--- Entries provided Enclosed Below ---

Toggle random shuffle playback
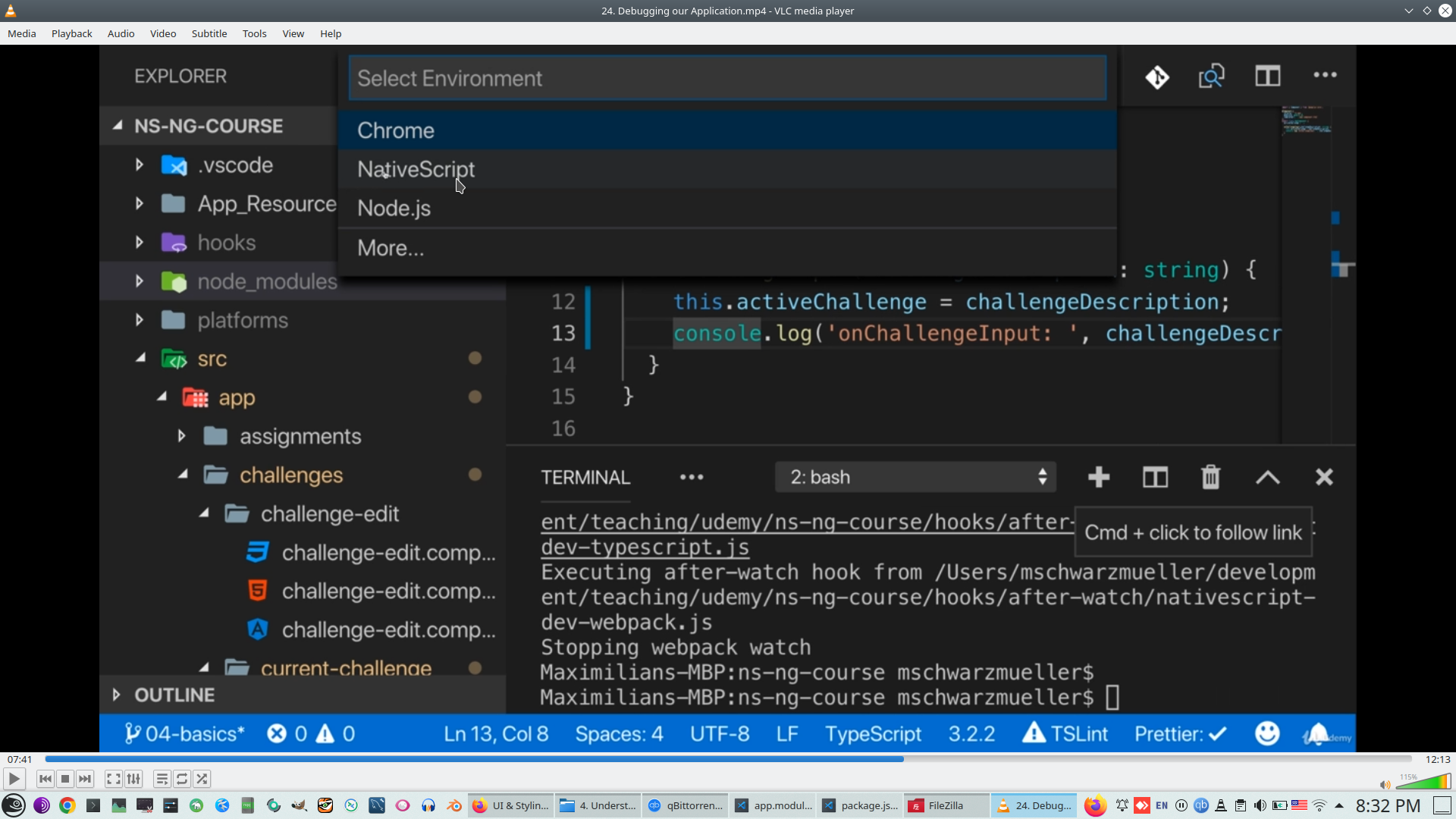This screenshot has width=1456, height=819. point(202,779)

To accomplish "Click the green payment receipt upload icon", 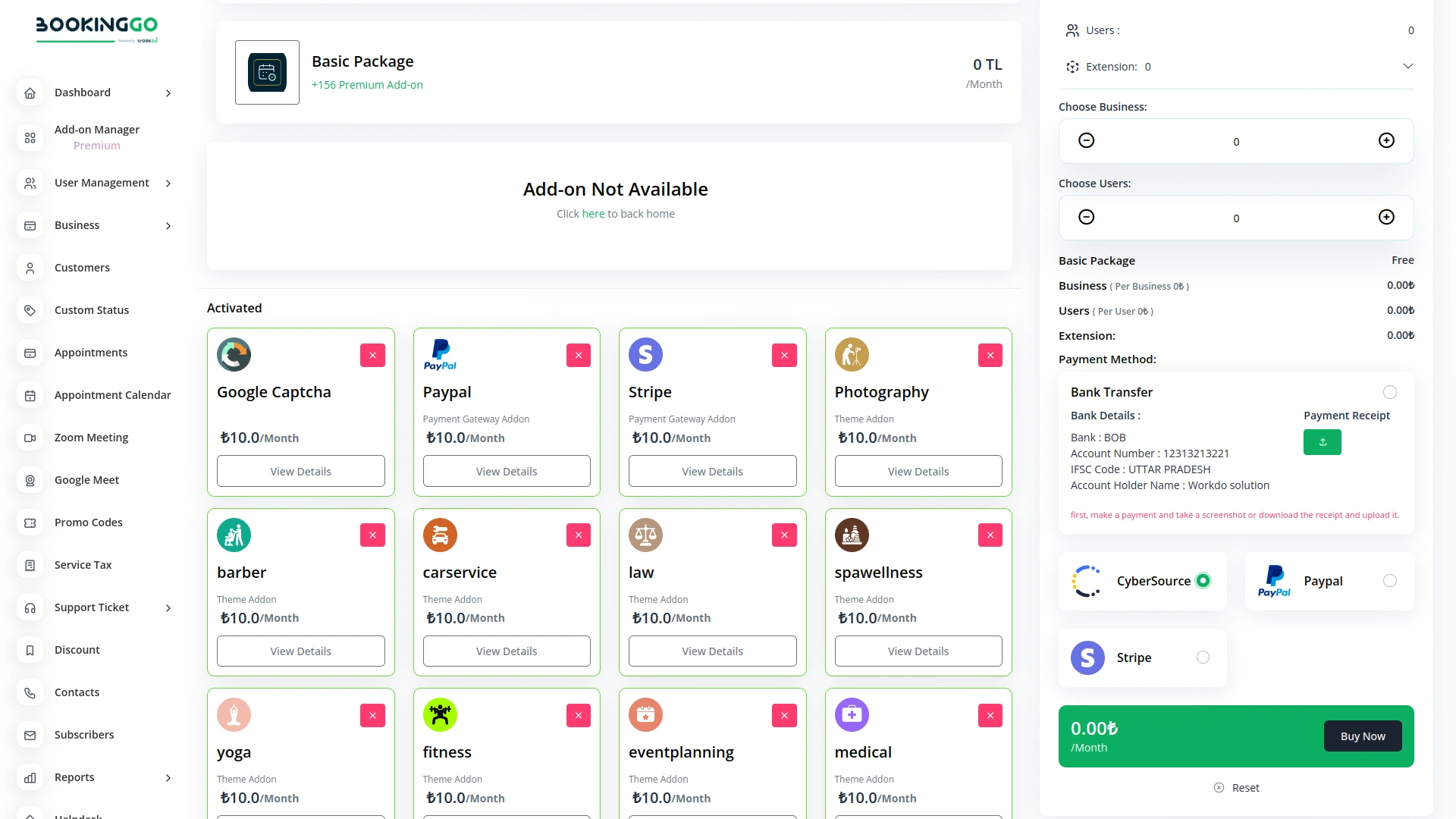I will pos(1322,442).
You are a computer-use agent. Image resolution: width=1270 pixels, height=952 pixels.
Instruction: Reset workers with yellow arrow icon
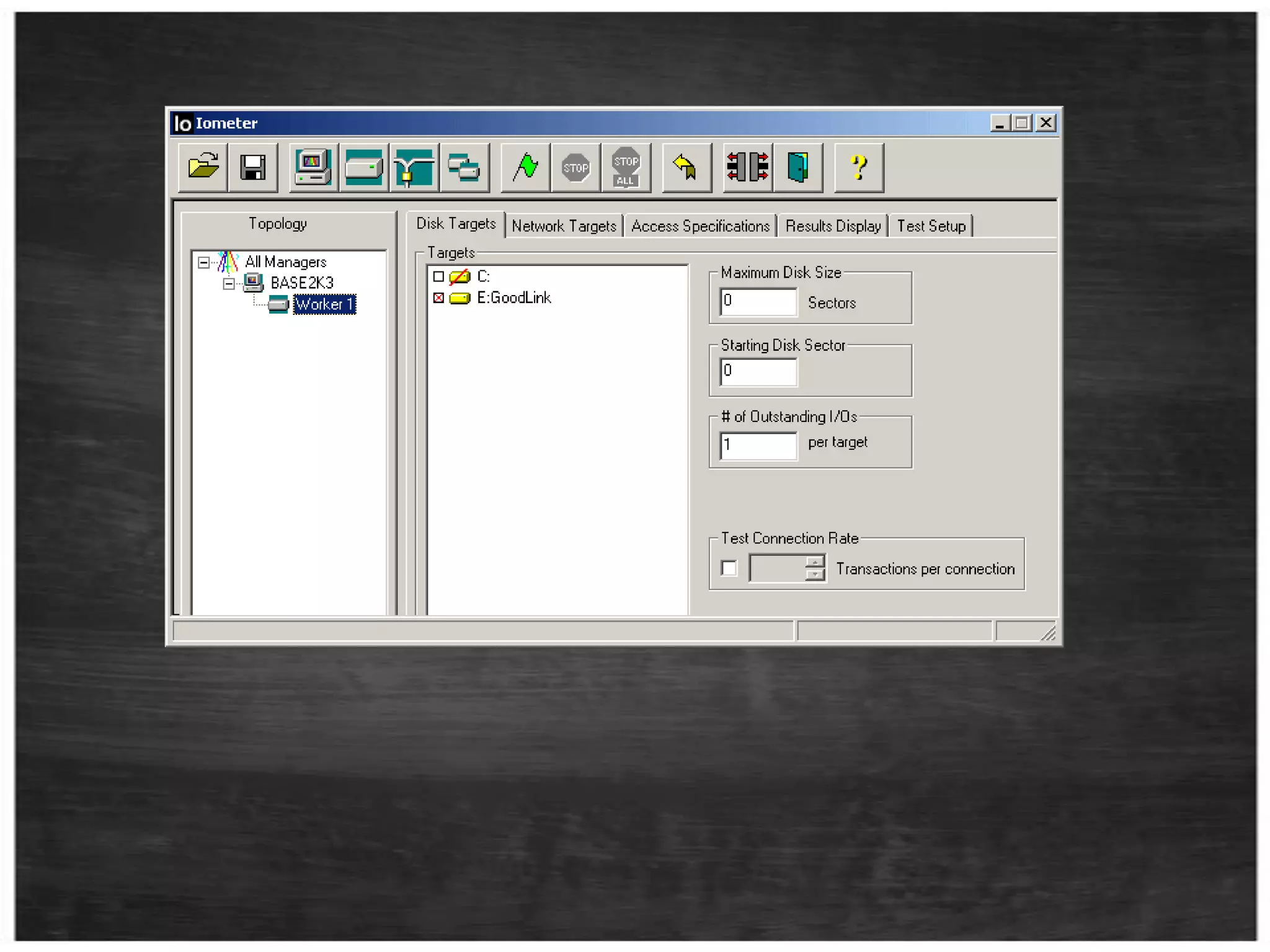pos(686,167)
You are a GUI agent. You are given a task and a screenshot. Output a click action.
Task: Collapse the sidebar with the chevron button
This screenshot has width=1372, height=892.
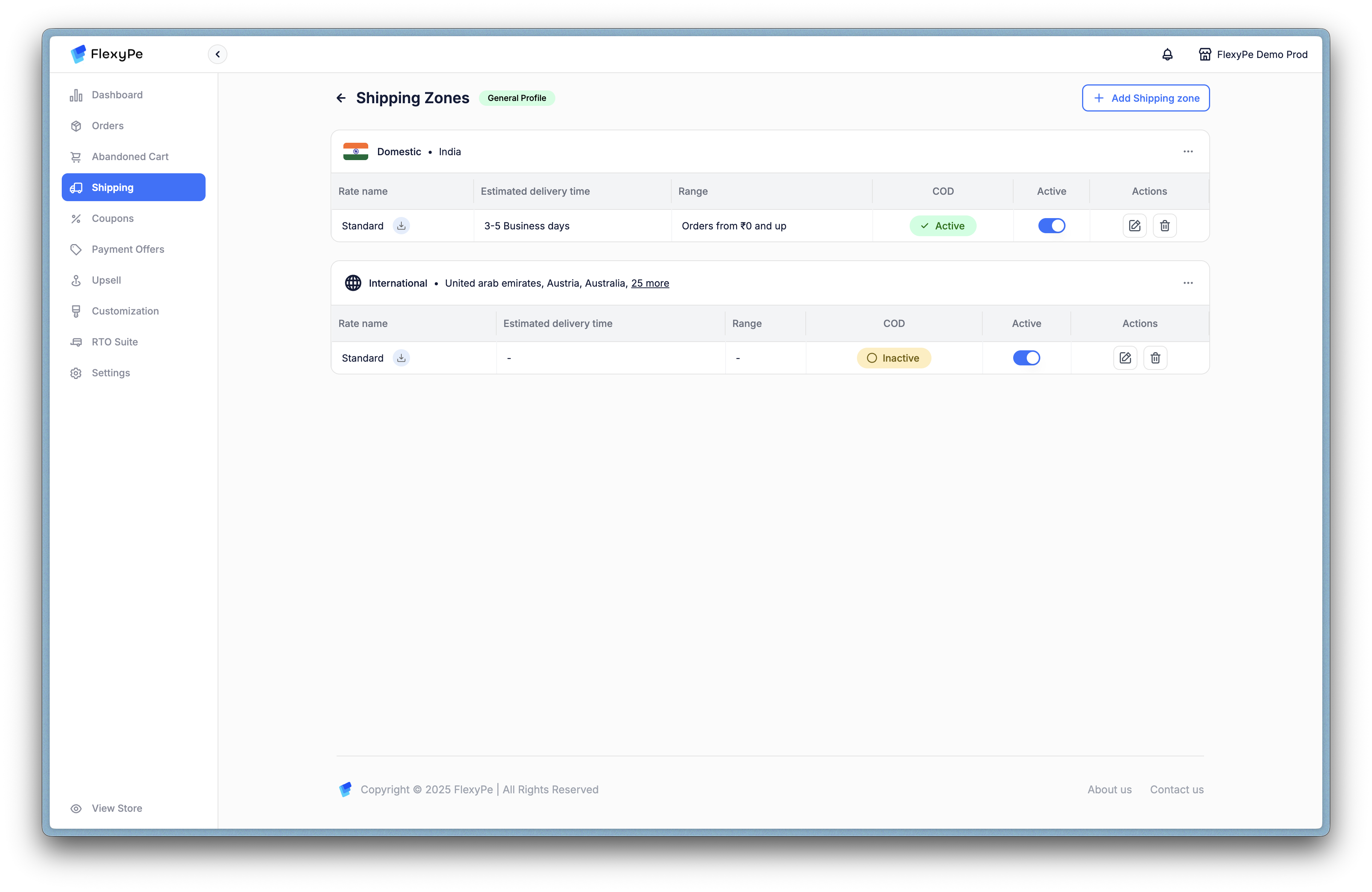pyautogui.click(x=217, y=54)
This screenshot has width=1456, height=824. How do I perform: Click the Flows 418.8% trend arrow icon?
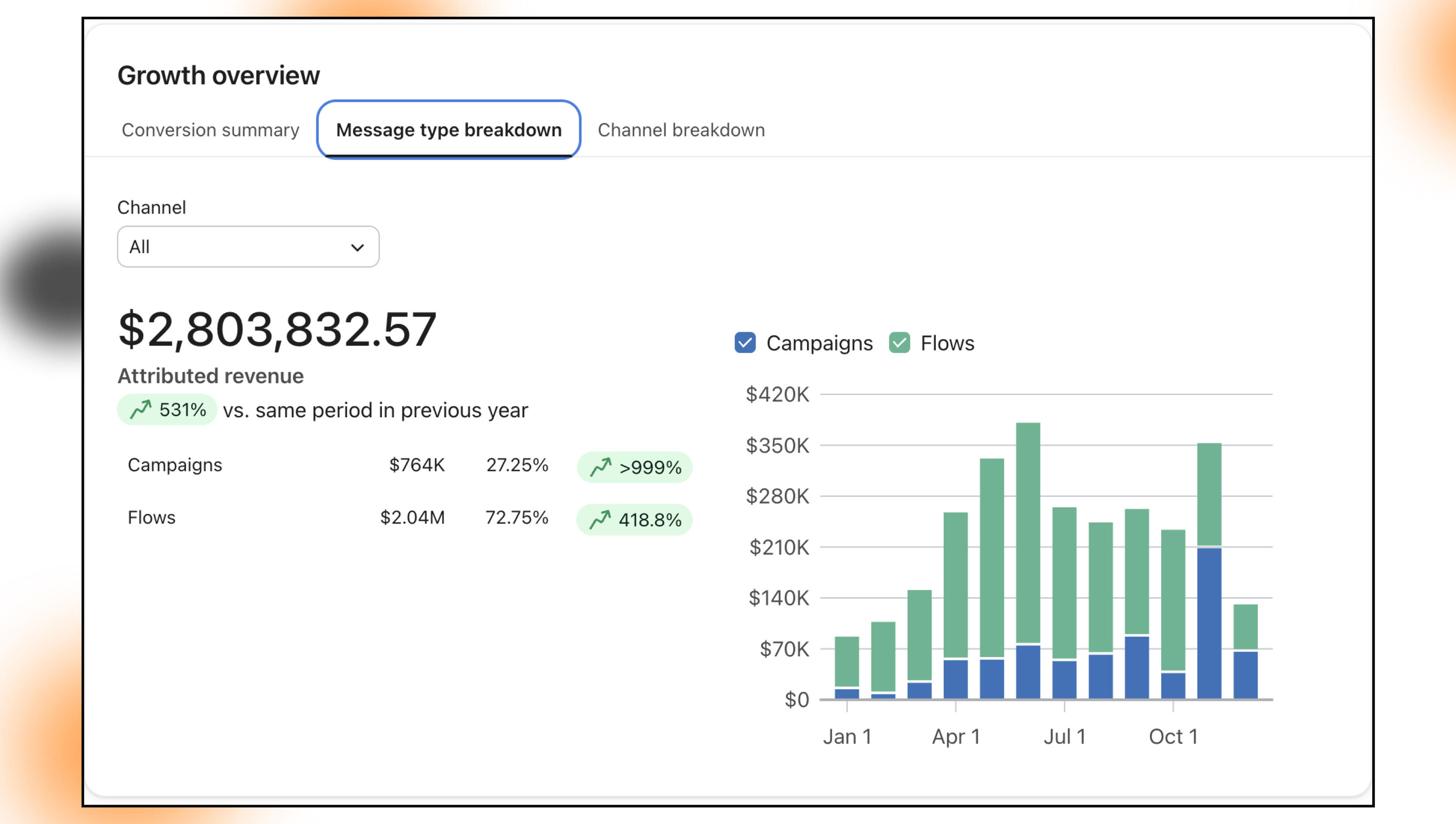tap(600, 520)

--- End of Enclosed Entries provided ---

_The problem:_ In the records above, find the line containing "You are a computer-use", then please restate it and each line after it word for word, pictures excluded.

_Completed task:_
You are a computer-use agent. Image resolution: width=1270 pixels, height=952 pixels.
Instruction: Reset workers with yellow arrow icon
pos(686,167)
You are a GUI agent. You are given a task and a screenshot. Output a click action.
Task: Collapse the sidebar with the chevron button
This screenshot has width=1372, height=892.
pyautogui.click(x=217, y=54)
This screenshot has width=1456, height=824. How do I perform: Click the Flows 418.8% trend arrow icon?
tap(600, 520)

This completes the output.